Works of art emerge from Rick Procter's basement maybe six months or a year after they were created. A piece appears only with the weakening of his emotional attachment to it. Then, Procter will tell his wife Frances, "I'm going to bring it up for a look."...

Works of art emerge from Rick Procter's basement maybe six months or a year after they were created. A piece appears only with the weakening of his emotional attachment to it. Then, Procter will tell his wife Frances, "I'm going to bring it up for a look."

This is the way Procter's mentor, "Skinny" Schooley, worked in his studio in New Mexico. "He was always bringing things up for a look," he says.

The latest works of art to escape from Procter's basement will be displayed during January at Gallery 100.

An opening reception for the artist, a retired professor of art at Southeast Missouri State University, will be held from 2-4 p.m. Sunday at the gallery, located at Main and Broadway.

The gallery describes his work as "serious, cerebral and comical," a scrambling of adjectives which hint at Procter's individuality.

X's and O's or are they cross-eyed crosses and spheres? figure prominently in many of the compositions. "I guess they're archetypal," Procter observes.

Almost all of the works have a three-dimensional feel, since Procter likes to put them in frames that look like boxes. He recalls that when his two children were kids they were always climbing up on things to look into his paintings.

A few of the pieces might even be said to transcend three dimensions, quite a trick for an artist working basically in acrylic on canvas.

In the blink of an eye, a sphere can seem to switch from foreground to background.

- _Supplied material_:
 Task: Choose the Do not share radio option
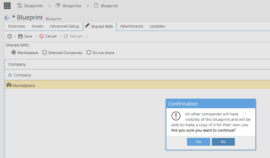89,52
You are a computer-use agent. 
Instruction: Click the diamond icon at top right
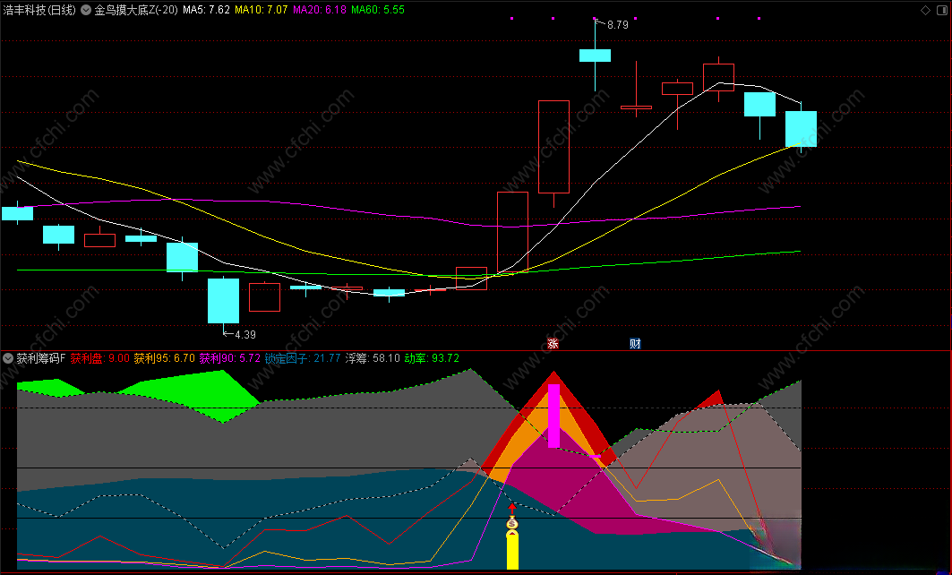tap(925, 10)

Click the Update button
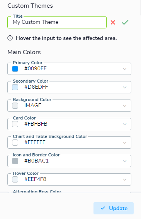coord(114,208)
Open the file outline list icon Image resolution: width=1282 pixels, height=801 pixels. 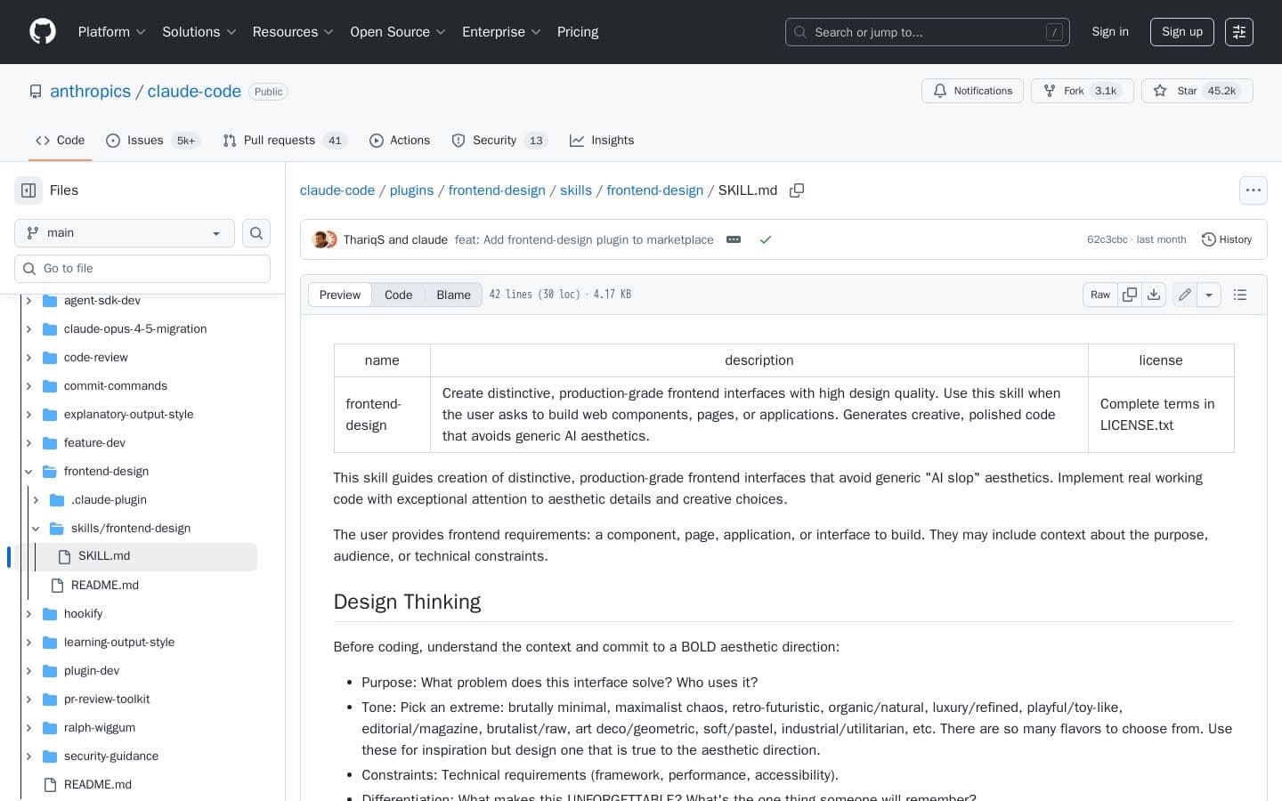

- _What you are asked to do_:
Can you reproduce the passage of the Rick Procter article between "X's and O's" and "acrylic on canvas.", inclusive? The rows have no part in this.

- _Result of this exercise_:
X's and O's or are they cross-eyed crosses and spheres? figure prominently in many of the compositions. "I guess they're archetypal," Procter observes.

Almost all of the works have a three-dimensional feel, since Procter likes to put them in frames that look like boxes. He recalls that when his two children were kids they were always climbing up on things to look into his paintings.

A few of the pieces might even be said to transcend three dimensions, quite a trick for an artist working basically in acrylic on canvas.